Élise Moron et Léo Bernard viennent de publier «Permis de recruter». Avec des méthodes pragmatiques et une approche ludique, les deux auteurs y partagent leurs astuces pour faire de cette discipline souvent sous-estimée un véritable levier stratégique.

Recruter n’est pas jouer, et encore moins une question de «feeling». Avec «Permis de recruter», Élise Moron et Léo Bernard offrent aux spécialistes RH et dirigeants d’entreprises un guide à la fois pointu et accessible. Leur ouvrage explore toutes les facettes d’un recrutement réussi, des meilleures pratiques aux techniques plus avancées. Rencontre avec deux passionnés bien décidés à élever les standards du métier. 

Quelle est la genèse de «Permis de recruter»?

Léo Bernard: Quand nous avons lancé notre entreprise, Élise et moi avons rédigé une liste de rêves à réaliser, et l’idée d’un livre en faisait partie. À la base, c’est un projet ambitieux, écrire un livre est long et peu rentable. Nous nous sommes lancés après avoir été encouragés par celle qui allait devenir notre éditrice. Nous avons voulu créer un ouvrage utile tant aux recruteurs professionnels qu’aux dirigeants d’entreprise, qui n’ont pas toujours le temps ou les moyens de se former en profondeur. Le livre est une curation de nos apprentissages et expériences, enrichie de différents témoignages d’experts. 

Comment avez-vous structuré le contenu?

LB: Nous avons organisé le livre autour des grandes étapes du recrutement: la définition des besoins et la planification; l’attraction des candidats, avec des stratégies inbound et outbound; la sélection et l’évaluation des profils, et enfin l’amélioration continue des processus. Nous nous sommes répartis les thèmes en fonction de nos appétences et de nos expertises. Chaque chapitre inclut aussi des exemples concrets, divers éléments visuels et des retours d’expérience pour rendre le contenu le plus vivant et applicable possible. 

Pourquoi avoir adopté une forme assez ludique?

Élise Moron: Trop de livres business sont arides et difficiles à terminer. Nous voulions au contraire un livre qui soit accessible et plaisant à lire. Notre approche repose sur un ton espiègle et direct, et nous avons voulu que le contenu y ressemble. L’objectif est que les lecteurs arrivent au bout avec le sourire et puissent y revenir facilement. 
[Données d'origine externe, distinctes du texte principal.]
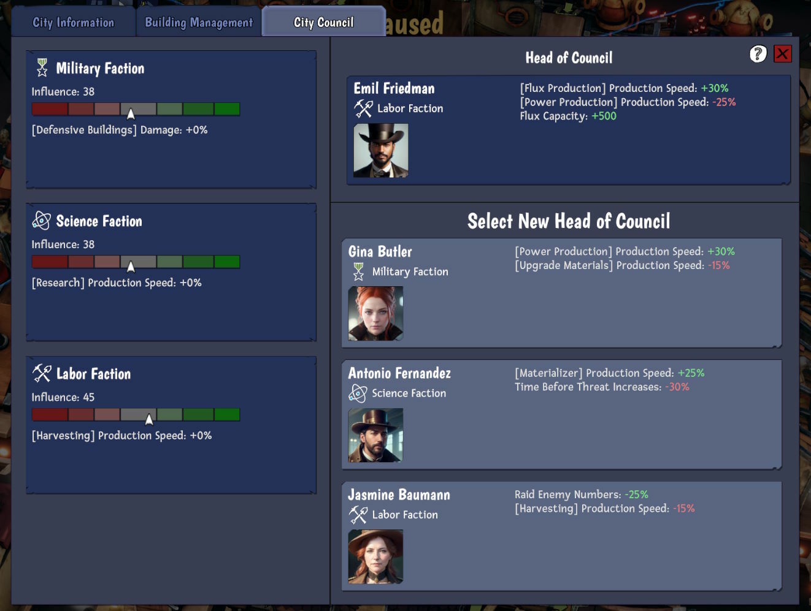Close the City Council panel
This screenshot has height=611, width=811.
coord(783,54)
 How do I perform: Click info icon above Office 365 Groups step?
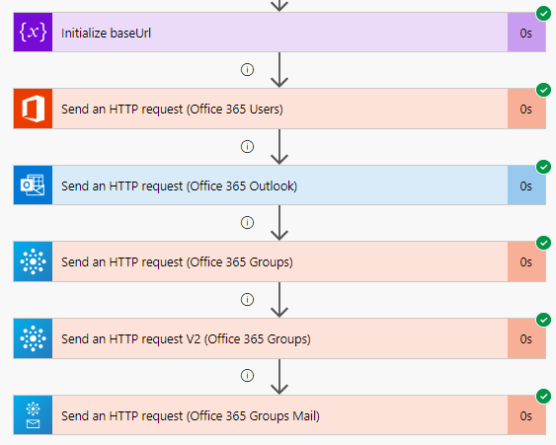coord(247,223)
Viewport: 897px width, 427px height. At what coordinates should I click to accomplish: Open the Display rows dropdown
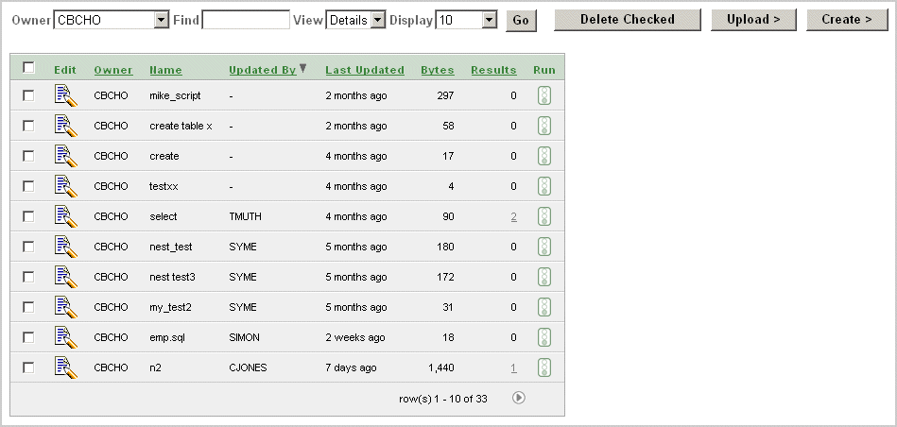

Vous dites qu’il est indispensable d’abandonner le recrutement «au feeling». Pourquoi?

ÉM: Un recrutement au feeling présente deux problèmes majeurs: le manque de préparation et les biais cognitifs. D’une part, beaucoup de dirigeants gèrent le recrutement à la va-vite, sans planification claire ni formation. Cela conduit souvent à des erreurs de casting. Ensuite, le feeling peut mener à des discriminations ou à des choix basés sur des impressions plutôt que sur des compétences réelles. Nous préconisons des méthodes structurées pour tendre vers des décisions éclairées. Le recrutement est un outil stratégique, attirer les bonnes personnes peut faire couler ou décoller une entreprise. 

À ce titre, vous mettez en avant les avantages du «T-Shaped Recruiter»?

ÉM: Oui, ce concept a d’ailleurs inspiré le premier nom de notre entreprise, avant de la renommer Blendy. Je pense que plus jamais, un recruteur doit hybrider ses compétences pour attirer et convaincre dans un marché compétitif. Le modèle du «T-Shaped Recruiter» combine une expertise verticale, comme la conduite d’entretiens, avec des compétences transversales inspirées d’autres domaines comme le marketing, la psychologie ou l’analyse de données. Nous allons d’ailleurs publier prochainement une extension numérique du livre, qui permettra d’approfondir l’intérêt de ce concept en matière RH. 

Pourquoi considérez-vous le «kick-off» comme un préalable essentiel?

ÉM: Poser les bonnes questions dès le départ évite des erreurs coûteuses. Le traditionnel «brief» reflète une relation hiérarchique où le manager dicte ses attentes. À l’inverse, nous concevons le kick-off comme une réunion propice à la collaboration, où le recruteur guide le manager pour affiner et formuler précisément le besoin. 

Selon diverses études, le recrutement reste très conformiste en Suisse. Qu’en est-il en France?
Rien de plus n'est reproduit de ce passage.